COSC 8 -- Problem Solving with CS

CS 8, Fall 2009

Problem Set 3: Cluster Analysis


General Instructions

Before you do anything, please read the entire assignment carefully. It contains many suggestions which can save you a lot of struggle later on.

You should print out hard copy of your code and any example outputs, and either turn them in at lecture or in the TA's mailbox at Sudikoff by class time on Wed. Oct. 28, 2009. Late assignments will be strongly penalized, so please start early.

For this assignment, you may work either alone, or with one (1) other partner. You may not share your code with anyone other than your partner, nor may you look at anyone else's code. See the Course Information for a review of the policies on joint work.

What to Turn In

For CS 8 programming assignments, such as this one, you must turn in a hard copy listing of any procedures you wrote yourself, or modified from the example code provided with the assignment. You must also turn in example output for each section of the problem set, as applicable.

You should not turn in printouts of any code we provided you which you did not make any changes to, and please be sure to label everything carefully, so that the graders will know what they are looking at.

You must also e-mail an electronic version of your code to cs8hw@cs.dartmouth.edu with the subject "CS 8 Problem Set 3", by no later than 2:00 am on the date it is due. Please organize your code in one or more plain text files and attach them as enclosures to your message. Do not include your code directly in the body of the e-mail message! If you are sending more than one file, please make sure the files have descriptive names, and that you include comments that will let the graders know what they are looking at.

Code submitted electronically must be sent as plain text, in one or more files with the filename extension ".hs" or ".lhs" (e.g., mycode.hs). Do not send your programs as Word documents, RTF, or other "formatted" types of files.

Output

For each part of any assignment, we require output which demonstrates that your code correctly solves the problem it is supposed to solve. If you turn in code with no output, you may receive only partial credit, or no credit, for that part of the assignment.

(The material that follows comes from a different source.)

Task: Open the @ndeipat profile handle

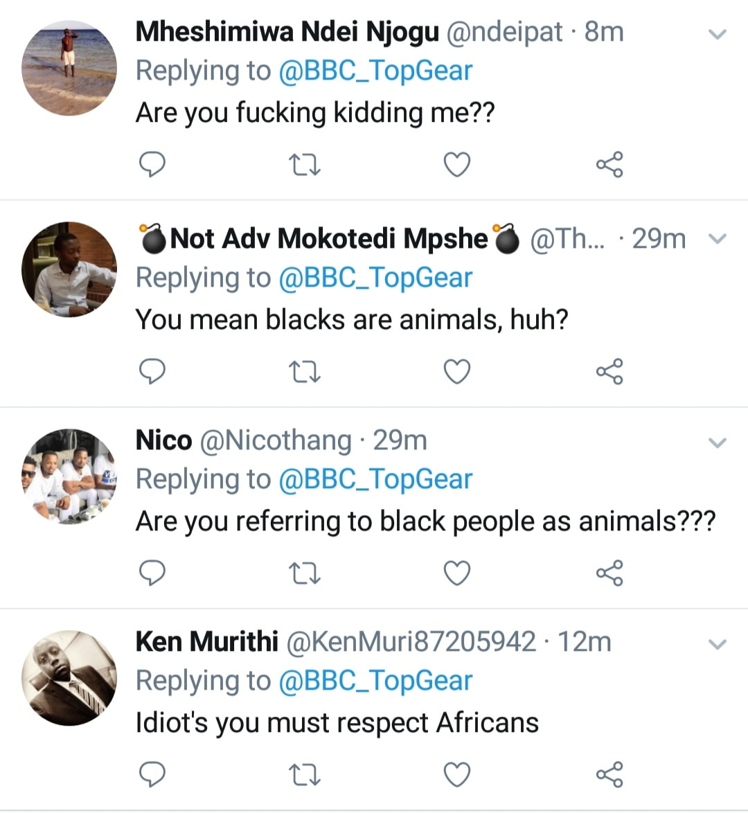Action: coord(504,32)
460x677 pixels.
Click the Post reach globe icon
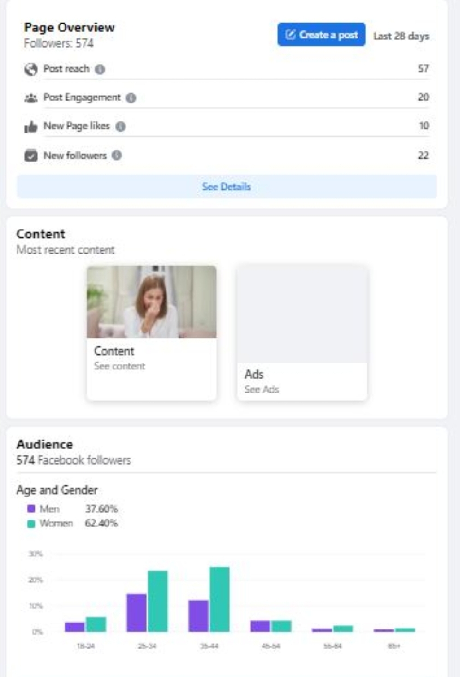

Some problems will give specific test cases you need to provide output for. However, even if specific test cases are not provided, and even if it is not listed under "What to Turn In" for a particular problem, you must provide some sample output that shows how your code behaves on typical inputs.

If you are unable to get your code working, please turn in whatever you do have, so that we can determine if you should receive partial credit. Please do not include output which suggests your code works if it doesn't -- however, if your code works for some of the test cases, and not for others, you should turn in whatever output you are able to generate, even if it is incorrect. You will get credit for the "Testing" part of the score, even if the tests indicate that the program is incorrect.

Output is not required to be submitted electronically, although you are welcome to do so if you wish. If you do choose to submit output electronically, put your output samples in a separate file from your code submissions. Output may be submitted in any reasonable file format, though plain text is easiest to read.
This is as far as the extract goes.